Mattel Inc.’s lucrative Barbie doll creation has a new competitor — what has been called the anti-Barbie, invented by Pitt graduate Nickolay Lamm.
“Lammily,” as Lamm brands it, is intended to adequately portray a healthier version of dolls, combating the unrealistic representations exemplified by Barbie dolls. The doll portrays an average 19-year-old woman, formulated from demographic research of what the prototypical teenager looks like.
Lamm wants to promote “realistic beauty standards” using “standard human body proportions.”
The concept, which at first glance seems to be a better option that reverses the notion that Barbie dolls inflict an unreasonable representation of what women should look like, only furthers the gendered and culturally disgusting norms that these products enforce and enhance.
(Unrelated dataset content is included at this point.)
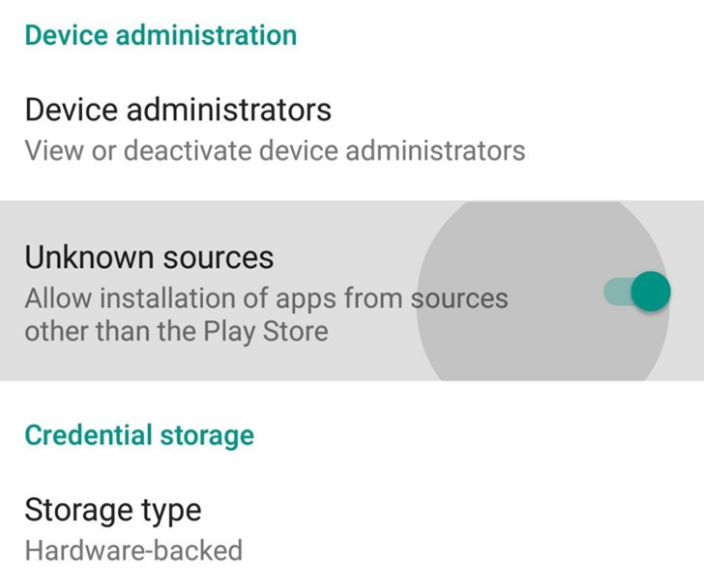
Task: Tap the "Hardware-backed" value text
Action: click(x=133, y=550)
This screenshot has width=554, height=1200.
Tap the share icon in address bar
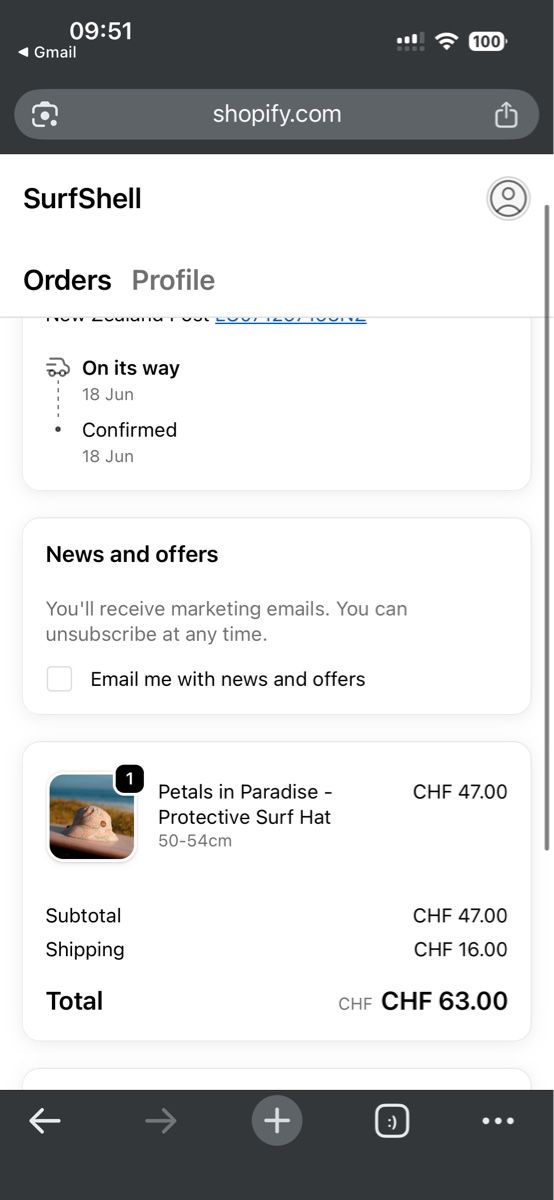pos(506,114)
Lammily, as described on its website, is fit and strong, has articulated wrists, knees, elbows and feet, wears minimal makeup and is dressed with striking simplicity.
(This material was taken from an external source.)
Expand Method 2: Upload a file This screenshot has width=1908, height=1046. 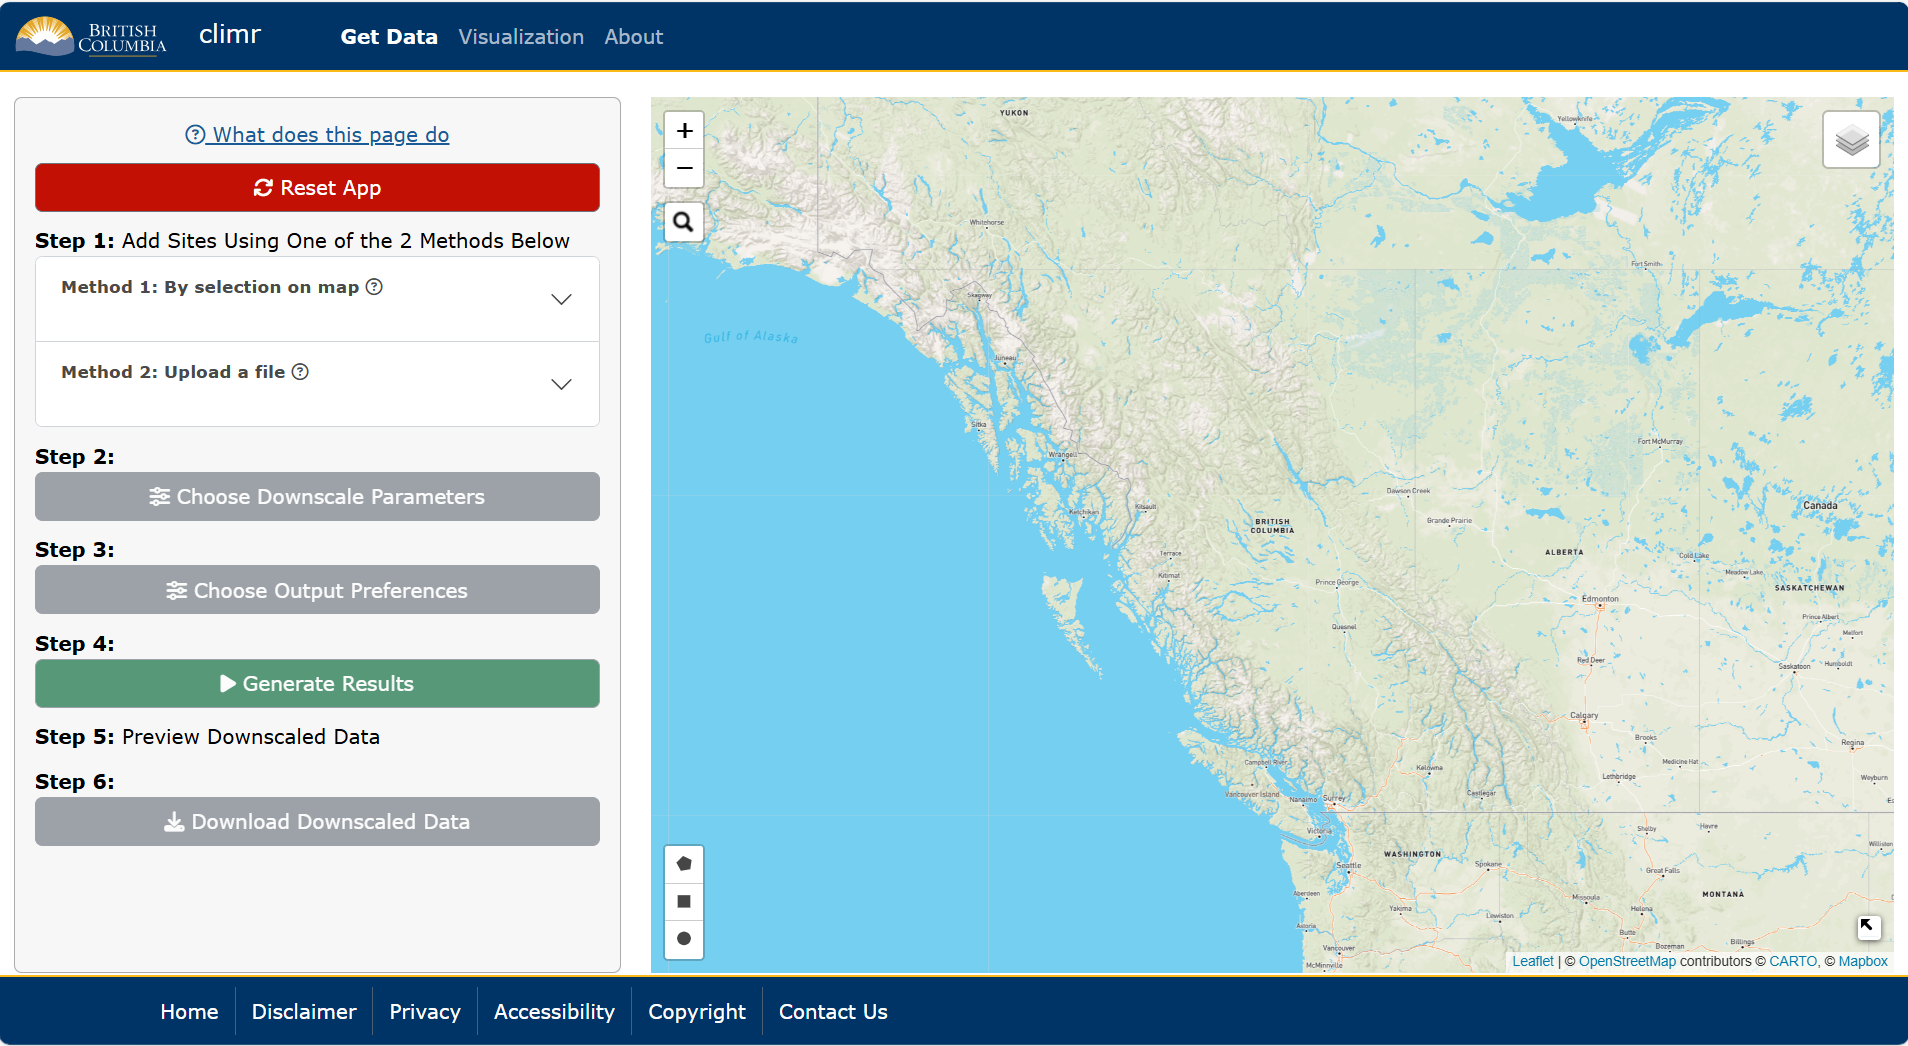561,384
But who’s to say what the average 19-year-old looks like? Lammily doesn’t combat the inaccuracies Barbie portrays, but only adds to the image to which women are supposed to conform.
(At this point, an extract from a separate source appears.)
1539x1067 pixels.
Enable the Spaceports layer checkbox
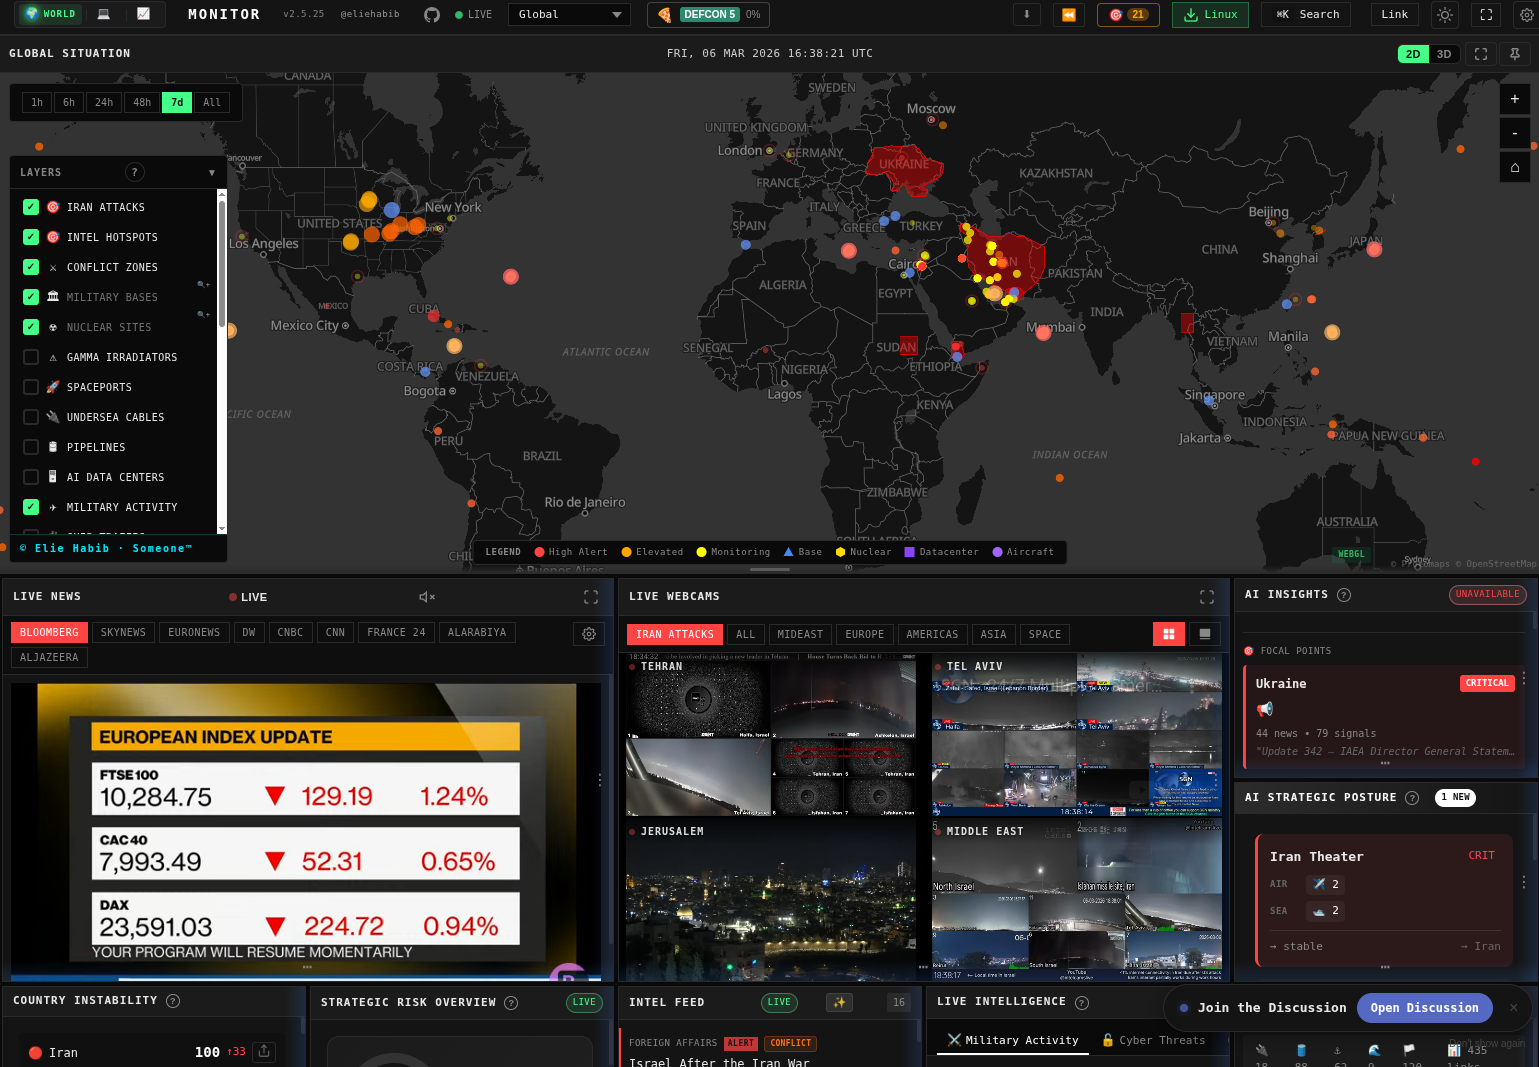click(x=31, y=387)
For one, these products and the way they are advertised are simply marketing ploys that push along particular representations and expectations of each gender, in this case that of women. These ploys are lucrative with millions consuming the products, giving little incentive for advertisers to change their strategies.
Don’t fix it if it’s not broken, right? Wrong. Advertising what women are supposed to look like is the cause behind why some women think they aren’t socially and culturally acceptable; they don’t fit the unattainable mold that’s plastered on every female-specific advertisement.
Responsibility must be placed on consumers, and parents especially, who buy the products. Whether aware of it or not, they are implicitly consenting to these very notions by buying products for their children. They put across a notion that these products and what they represent are permissible, deeming it acceptable for their children to use them. What parents should be doing is realizing that these gendered norms are wrong, and taking steps to make their children understand such criticisms.
The fault falls on both the evident complacency of parents and the apparent stubbornness of advertisers, product marketers and the like. What should be done over anything else, a move that will see the most direct results, is a comprehensive enhancement of the education behind gender neutrality on all fronts. Parents have an obligation to first realize the flaws these products enforce, and in turn, teach it to their children.
One can only hope that this proposal will help to alter the norms that currently infect our society, prompting the corporations and entities that promote such principles to alter their message. Lammily is an example of commodified feminism at best, and unfortunately, it misses what it was initially intended to do.